Records excerpted from a collection
== Segment start ==
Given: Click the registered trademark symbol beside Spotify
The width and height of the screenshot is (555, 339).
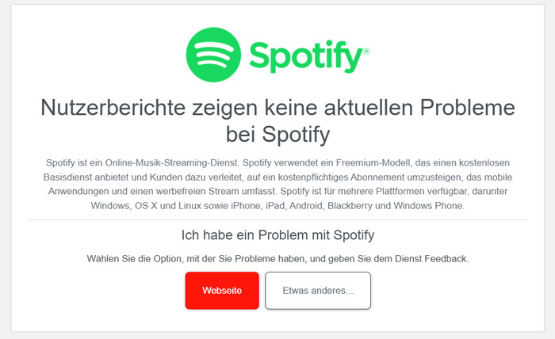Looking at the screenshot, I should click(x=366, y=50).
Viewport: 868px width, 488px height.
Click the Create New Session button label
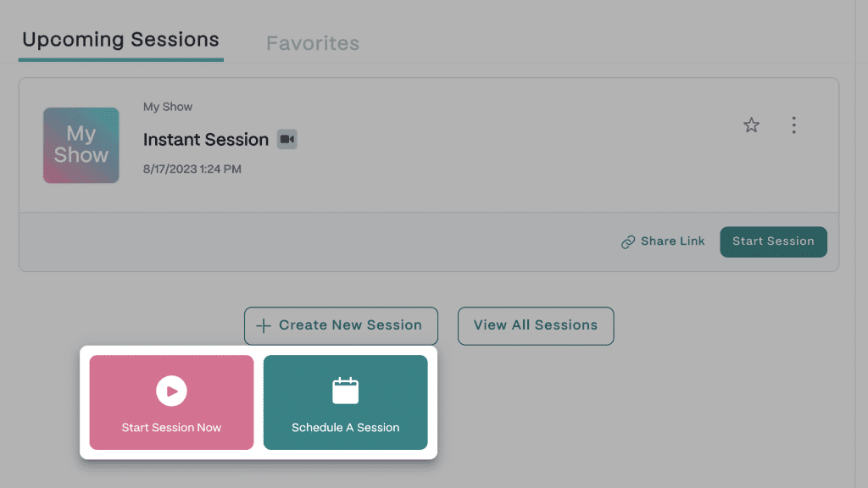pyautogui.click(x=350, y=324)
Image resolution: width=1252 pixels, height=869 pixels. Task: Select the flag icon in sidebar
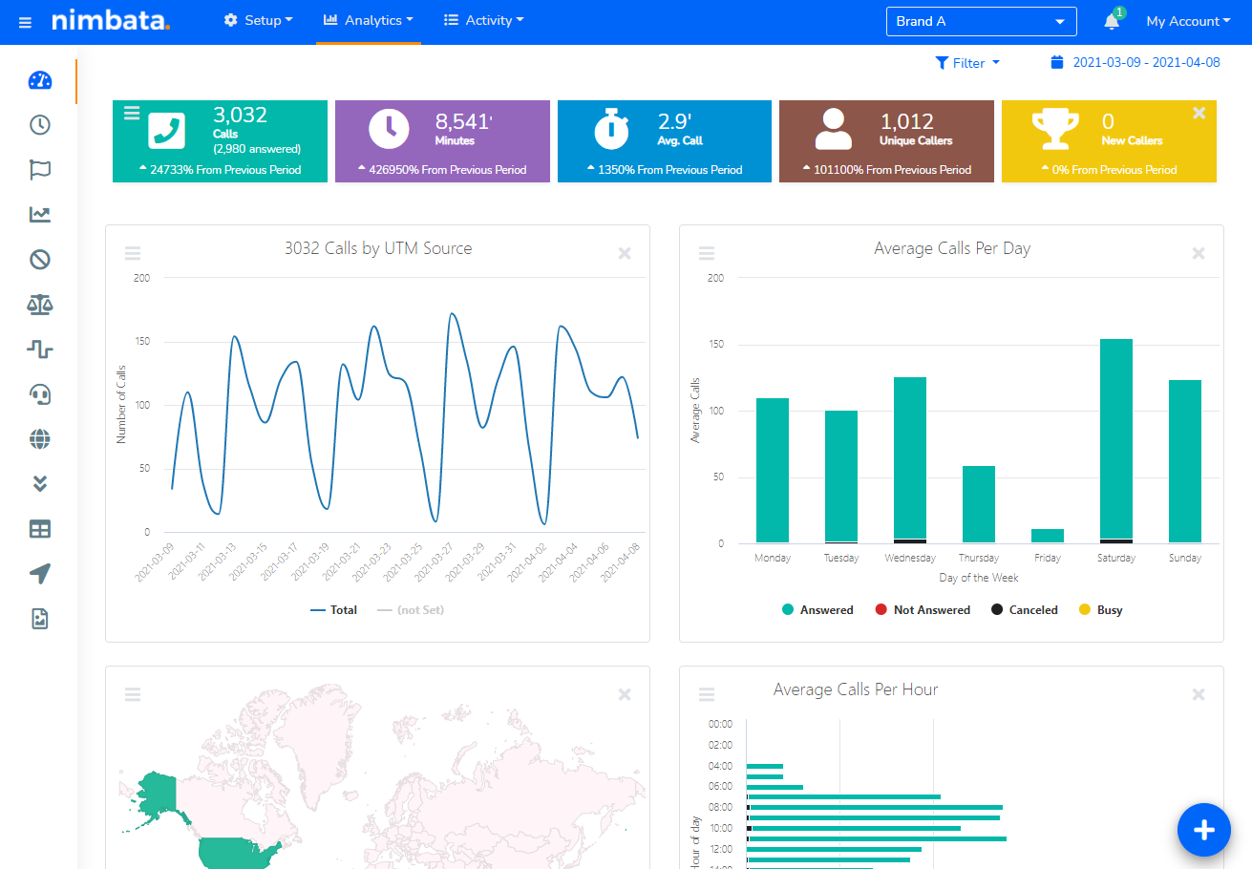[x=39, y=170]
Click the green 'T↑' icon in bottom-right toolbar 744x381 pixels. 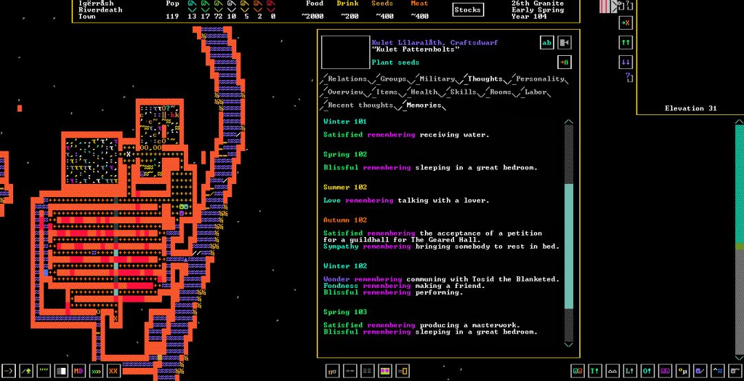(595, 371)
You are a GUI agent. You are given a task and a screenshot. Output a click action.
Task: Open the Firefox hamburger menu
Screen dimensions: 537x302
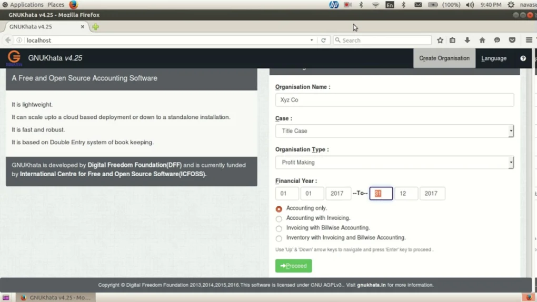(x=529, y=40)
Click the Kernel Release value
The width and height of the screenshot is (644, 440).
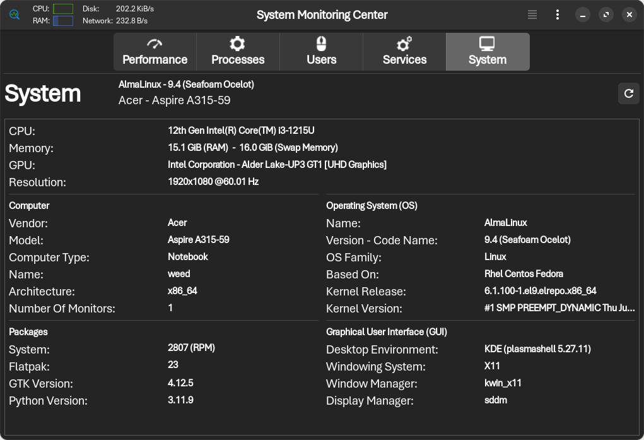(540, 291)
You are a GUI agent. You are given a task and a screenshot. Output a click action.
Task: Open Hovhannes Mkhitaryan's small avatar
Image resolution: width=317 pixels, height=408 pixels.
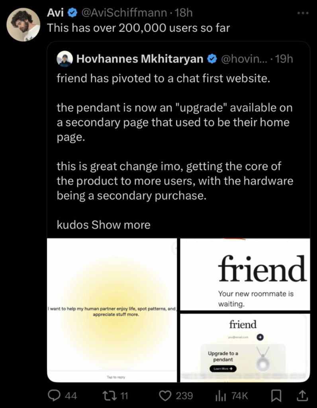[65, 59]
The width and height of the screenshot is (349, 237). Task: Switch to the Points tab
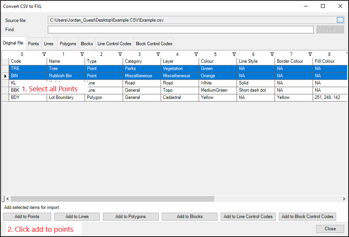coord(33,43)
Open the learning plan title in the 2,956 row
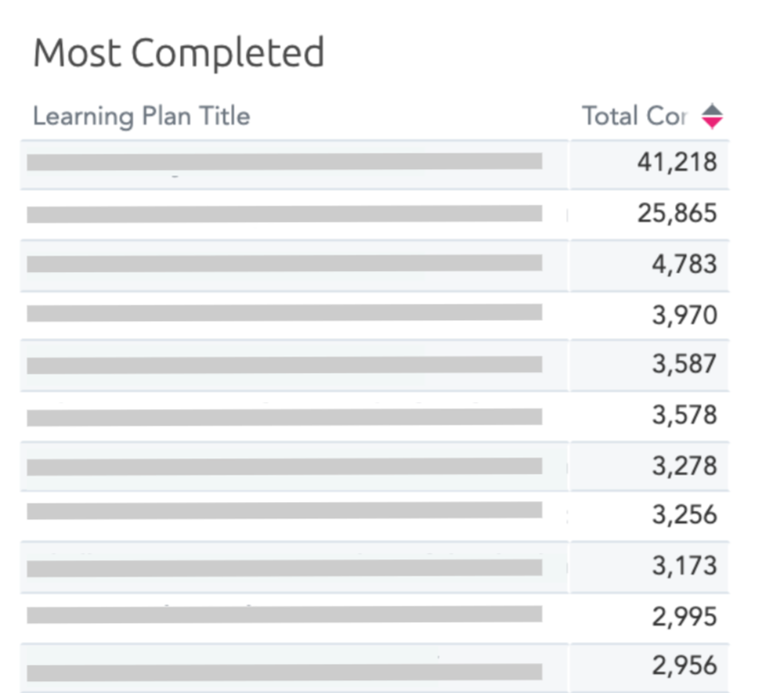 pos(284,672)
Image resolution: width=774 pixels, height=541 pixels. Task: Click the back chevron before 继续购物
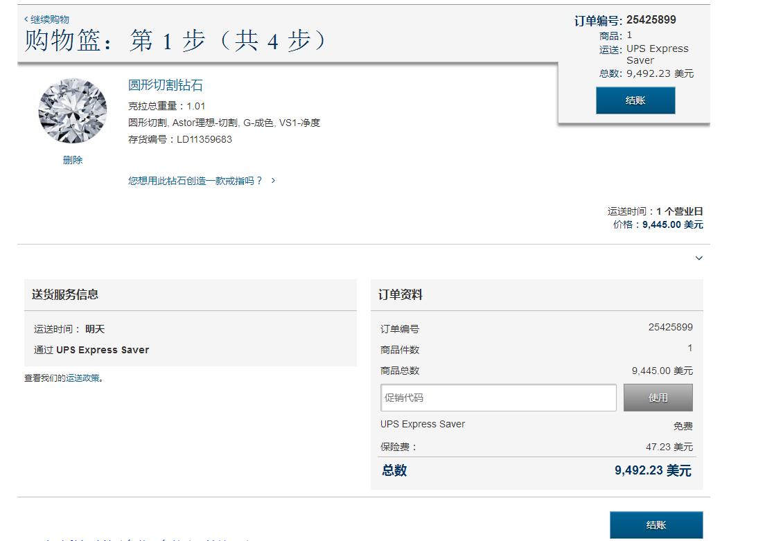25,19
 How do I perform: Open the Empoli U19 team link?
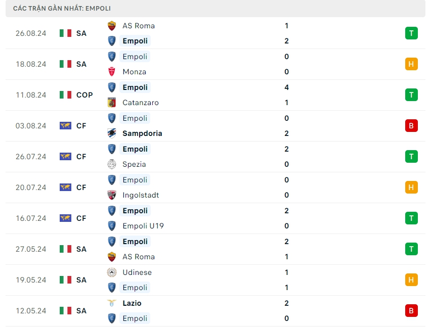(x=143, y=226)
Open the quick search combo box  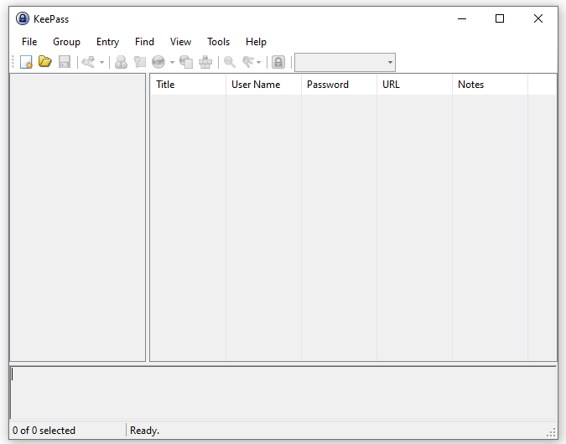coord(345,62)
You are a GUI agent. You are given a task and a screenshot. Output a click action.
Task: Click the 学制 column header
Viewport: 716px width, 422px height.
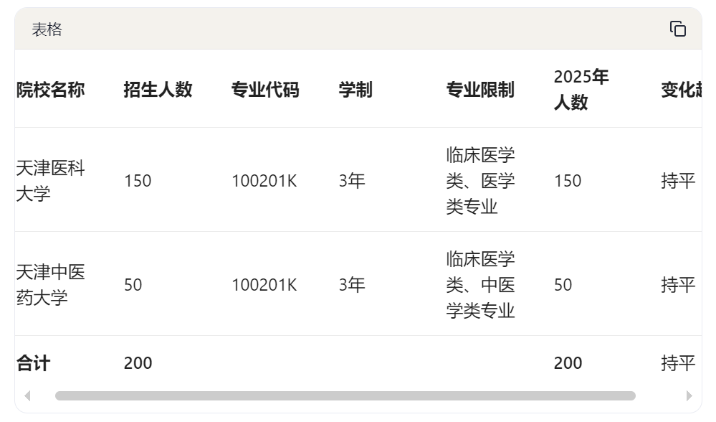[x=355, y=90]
== Segment end ==
**Brief:** Among the entries above, locate the line with "Click the Kernel Release value" and the line with "Task: Open Hovhannes". Give those two lines and all lines between them again, exactly, leaving out the pictures.

**The completed task:**
Click the Kernel Release value
The width and height of the screenshot is (644, 440).
(540, 291)
You are a GUI agent. You are given a task and a screenshot. Output a click action.
Task: Open Hovhannes Mkhitaryan's small avatar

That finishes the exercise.